#### Task goal:
Print exactly what the entries say, line by line, from the first line down to the one with "You are a computer-use", inclusive.
BEGIN
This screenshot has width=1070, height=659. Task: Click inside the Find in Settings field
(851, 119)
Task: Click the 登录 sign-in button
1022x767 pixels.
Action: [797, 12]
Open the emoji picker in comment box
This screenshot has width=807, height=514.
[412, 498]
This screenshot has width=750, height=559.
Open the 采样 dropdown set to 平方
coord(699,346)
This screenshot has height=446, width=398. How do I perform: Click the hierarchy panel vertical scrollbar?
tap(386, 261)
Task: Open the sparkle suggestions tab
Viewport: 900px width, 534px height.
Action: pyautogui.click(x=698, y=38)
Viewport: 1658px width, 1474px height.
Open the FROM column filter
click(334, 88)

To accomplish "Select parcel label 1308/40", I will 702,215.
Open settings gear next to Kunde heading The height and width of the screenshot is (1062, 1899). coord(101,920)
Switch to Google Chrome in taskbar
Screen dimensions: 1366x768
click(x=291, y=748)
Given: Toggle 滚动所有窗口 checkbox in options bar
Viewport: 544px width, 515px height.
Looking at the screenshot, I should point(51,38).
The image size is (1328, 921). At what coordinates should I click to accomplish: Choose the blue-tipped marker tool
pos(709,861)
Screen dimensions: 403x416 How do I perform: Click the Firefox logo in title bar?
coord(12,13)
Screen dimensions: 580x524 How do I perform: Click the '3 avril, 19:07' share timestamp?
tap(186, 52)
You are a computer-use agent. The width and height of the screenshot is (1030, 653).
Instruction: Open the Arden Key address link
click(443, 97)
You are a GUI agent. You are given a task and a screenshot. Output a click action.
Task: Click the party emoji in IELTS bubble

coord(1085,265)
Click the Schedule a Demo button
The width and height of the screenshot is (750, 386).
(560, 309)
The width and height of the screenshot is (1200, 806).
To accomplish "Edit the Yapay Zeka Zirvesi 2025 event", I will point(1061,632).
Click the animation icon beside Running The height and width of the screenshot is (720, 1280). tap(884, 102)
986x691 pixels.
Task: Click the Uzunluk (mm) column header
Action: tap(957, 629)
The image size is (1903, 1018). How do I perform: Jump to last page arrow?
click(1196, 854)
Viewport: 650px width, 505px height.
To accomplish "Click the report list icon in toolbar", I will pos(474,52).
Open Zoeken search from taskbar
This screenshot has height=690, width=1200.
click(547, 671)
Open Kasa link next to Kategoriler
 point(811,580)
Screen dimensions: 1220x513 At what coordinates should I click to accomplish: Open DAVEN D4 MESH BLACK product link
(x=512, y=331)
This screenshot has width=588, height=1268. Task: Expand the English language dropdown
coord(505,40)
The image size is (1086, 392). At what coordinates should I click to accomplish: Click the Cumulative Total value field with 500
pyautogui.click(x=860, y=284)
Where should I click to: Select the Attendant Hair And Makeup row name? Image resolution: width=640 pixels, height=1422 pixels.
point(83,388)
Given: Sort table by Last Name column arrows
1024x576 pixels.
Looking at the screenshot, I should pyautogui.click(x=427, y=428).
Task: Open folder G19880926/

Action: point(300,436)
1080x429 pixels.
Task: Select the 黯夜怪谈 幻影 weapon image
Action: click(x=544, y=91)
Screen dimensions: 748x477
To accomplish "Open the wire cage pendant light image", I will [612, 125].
END
#### Your response:
This screenshot has width=1070, height=659. Task: Click inside the Find in Settings field
(851, 119)
Task: Click the 登录 sign-in button
1022x767 pixels.
Action: [797, 12]
Open the emoji picker in comment box
This screenshot has width=807, height=514.
[412, 498]
This screenshot has width=750, height=559.
Open the 采样 dropdown set to 平方
coord(699,346)
This screenshot has height=446, width=398. How do I perform: Click the hierarchy panel vertical scrollbar?
tap(386, 261)
Task: Open the sparkle suggestions tab
Viewport: 900px width, 534px height.
Action: pyautogui.click(x=698, y=38)
Viewport: 1658px width, 1474px height.
Open the FROM column filter
click(334, 88)

To accomplish "Select parcel label 1308/40", I will 702,215.
Open settings gear next to Kunde heading The height and width of the screenshot is (1062, 1899). coord(101,920)
Switch to Google Chrome in taskbar
Screen dimensions: 1366x768
click(x=291, y=748)
Given: Toggle 滚动所有窗口 checkbox in options bar
Viewport: 544px width, 515px height.
Looking at the screenshot, I should point(51,38).
The image size is (1328, 921). At what coordinates should I click to accomplish: Choose the blue-tipped marker tool
pos(709,861)
Screen dimensions: 403x416 How do I perform: Click the Firefox logo in title bar?
coord(12,13)
Screen dimensions: 580x524 How do I perform: Click the '3 avril, 19:07' share timestamp?
tap(186, 52)
You are a computer-use agent. The width and height of the screenshot is (1030, 653).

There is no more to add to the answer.